Gas chromatographic and capillary gas chromatographic-mass spectrometric analysis of thermal decomposition products of liquid crystal polymers

Abstract

The thermal decomposition products of a series of liquid crystalline poly(azomethine ester)s and their model compounds of low molecular mass were investigated. The volatile gaseous products evolved in Curie-point pyrolysis at 500° C were analysed using a Porapak S column and a thermal conductivity detector of high sensitivity. The less volatile aliphatic and aromatic products evolved in flash pyrolysis at 500° C were analysed by gas chromatography-mass spectrometry. The decomposition of the ester group resulted in carbon monoxide and carbon dioxide. The polymers containing methoxy substituent groups gave higher amounts of carbon monoxide and methane, indicating cleavage of the methoxy group.

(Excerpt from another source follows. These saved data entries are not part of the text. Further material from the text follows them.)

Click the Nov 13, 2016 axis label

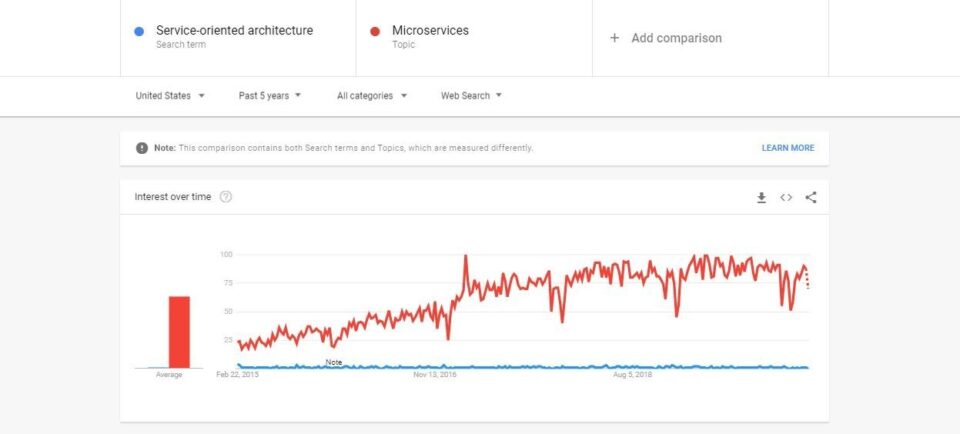(x=435, y=375)
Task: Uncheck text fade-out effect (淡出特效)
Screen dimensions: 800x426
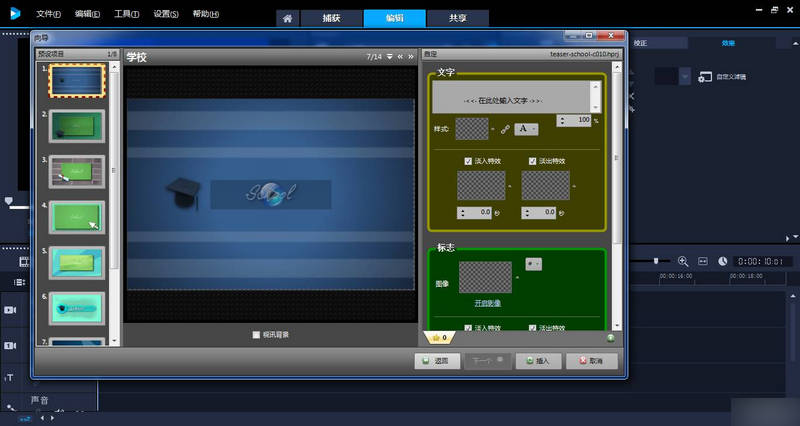Action: click(532, 161)
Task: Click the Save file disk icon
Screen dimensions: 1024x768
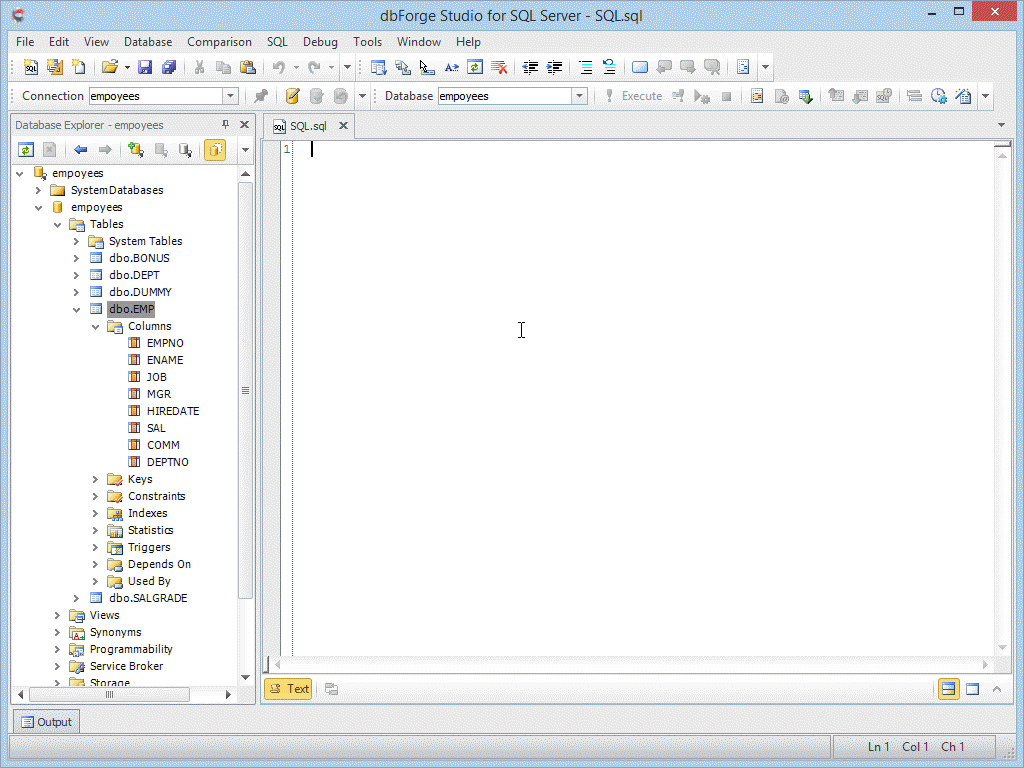Action: (x=145, y=67)
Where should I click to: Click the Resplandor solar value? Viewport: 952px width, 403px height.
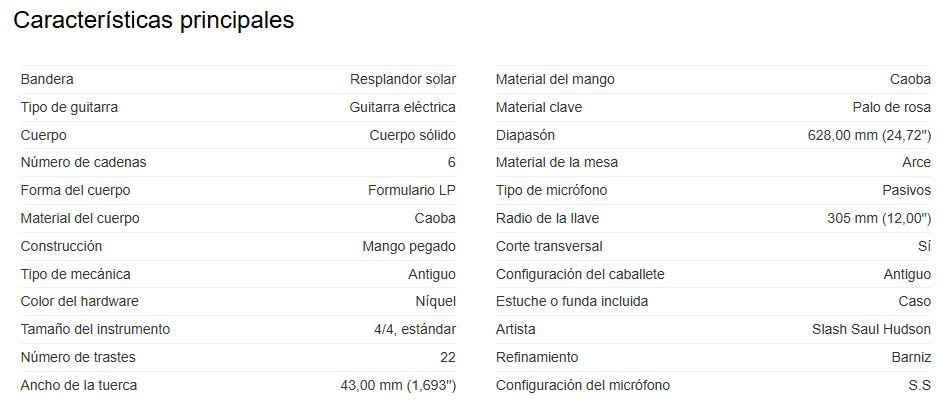coord(403,80)
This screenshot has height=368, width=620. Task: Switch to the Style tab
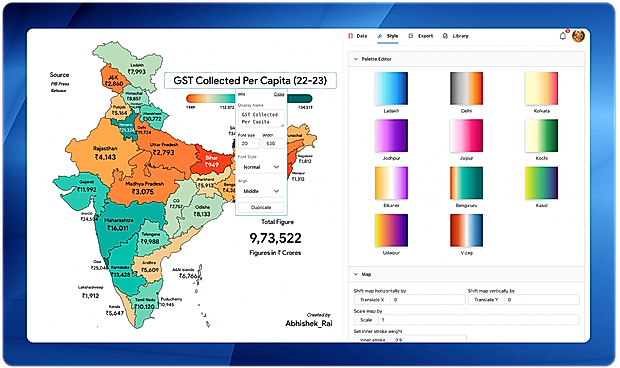[x=388, y=36]
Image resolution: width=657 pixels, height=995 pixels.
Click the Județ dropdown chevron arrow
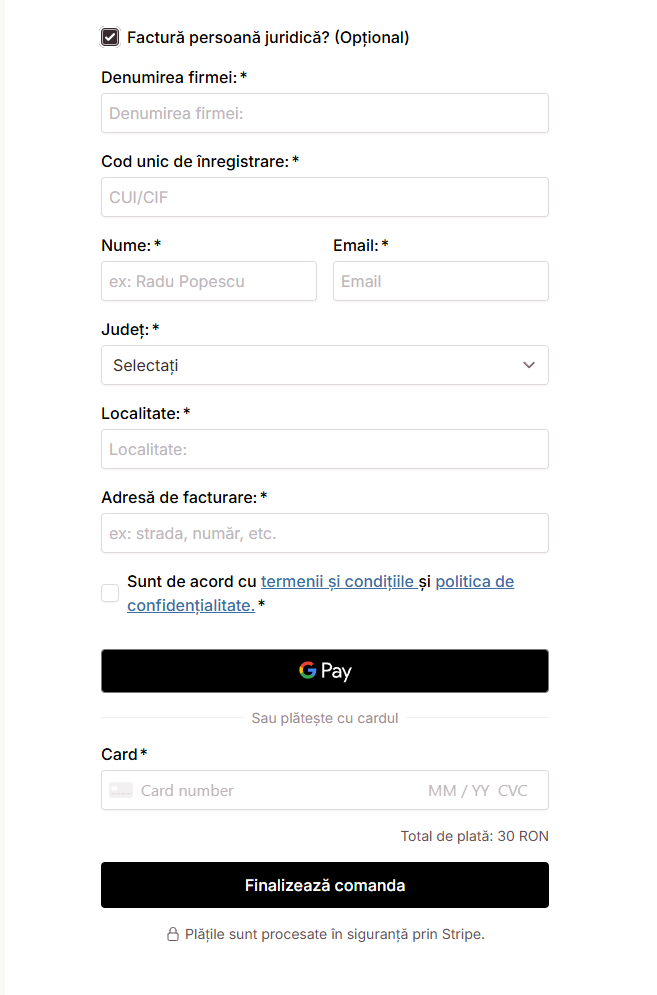click(529, 365)
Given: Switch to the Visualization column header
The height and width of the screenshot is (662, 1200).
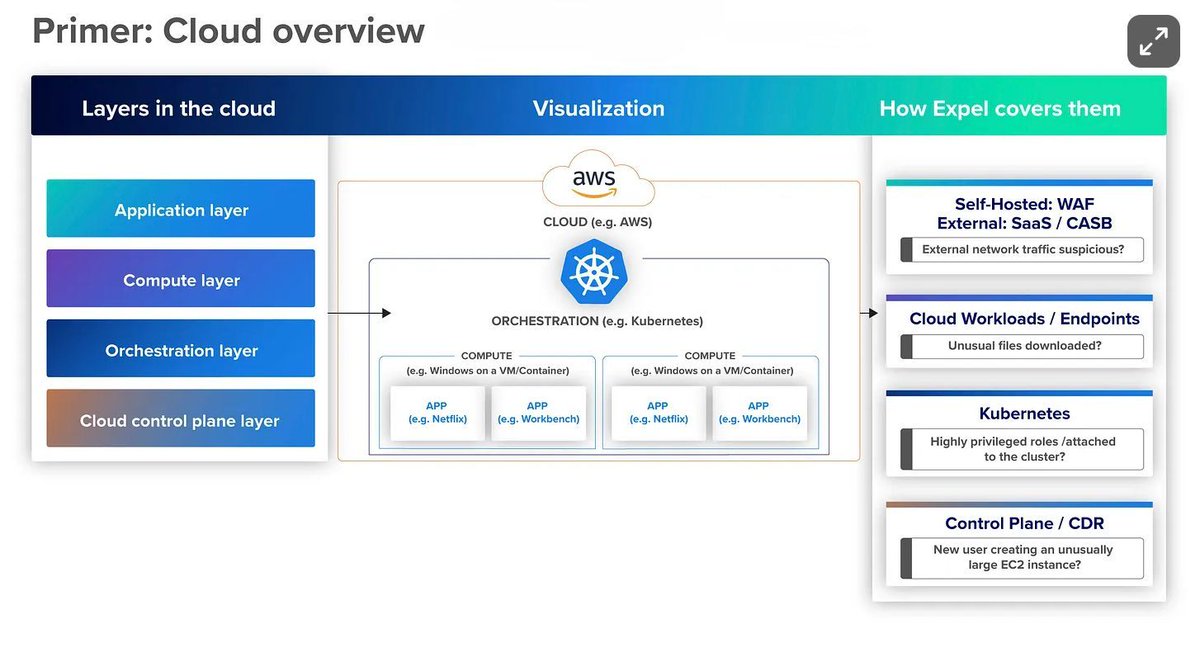Looking at the screenshot, I should (597, 108).
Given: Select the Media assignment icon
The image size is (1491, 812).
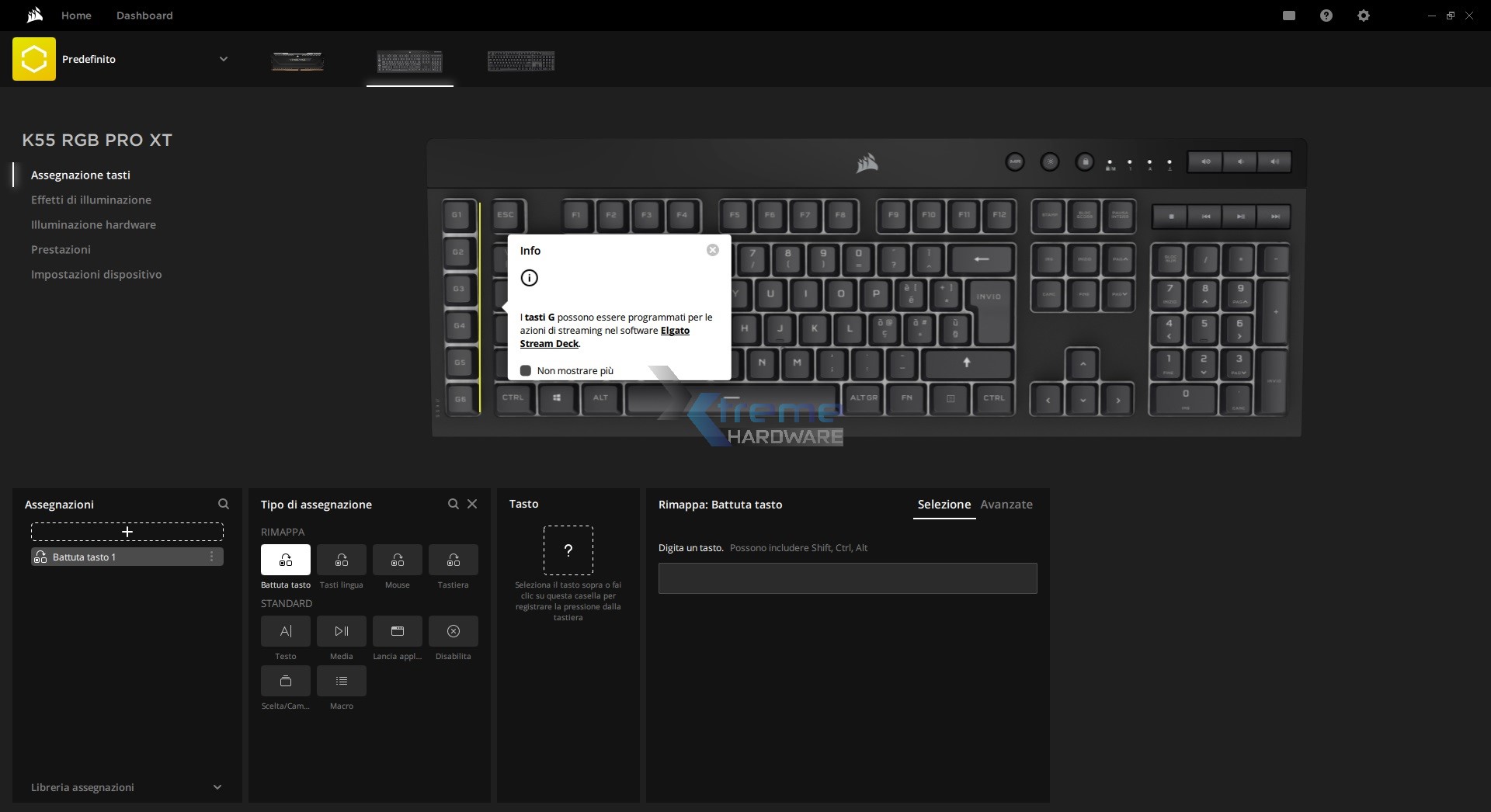Looking at the screenshot, I should point(341,631).
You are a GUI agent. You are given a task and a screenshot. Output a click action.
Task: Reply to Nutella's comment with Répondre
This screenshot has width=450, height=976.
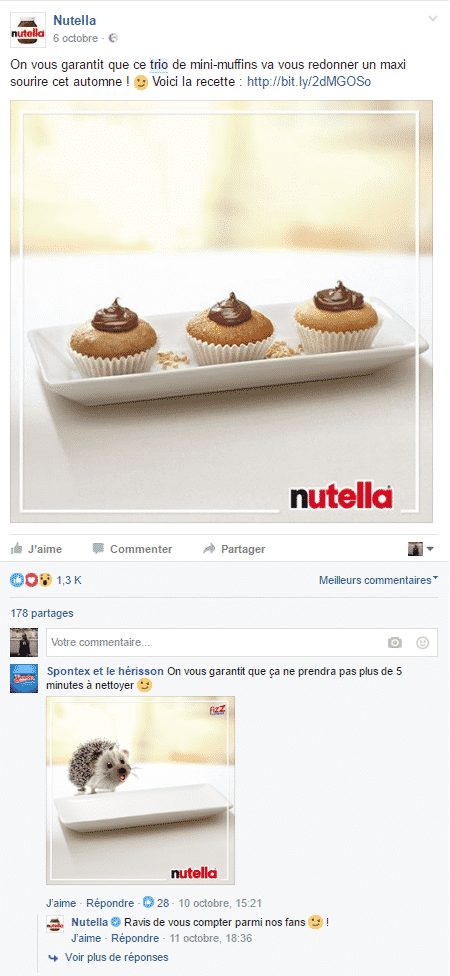[135, 938]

The phenyl undecanoate moiety of the polymers resulted in phenol and p-cresol. In contrast, the phenyl hexanoate sequence of the model compounds appeared in the pyrolysate as p-hexenylphenol and p-hexenylphenyl hexanoate, which were attributed to intra/intermolecular reactions of the pentyl radicals formed through decarbonylation of the hexanoate ester. In general, the formation of nitrogen-containing compounds was found to be negligible. The infrared spectroscopic analysis of the residue left after pyrolysis at 400 and 500° C indicated that the azomethine moiety had altered but the nitrogen remained mostly in the char.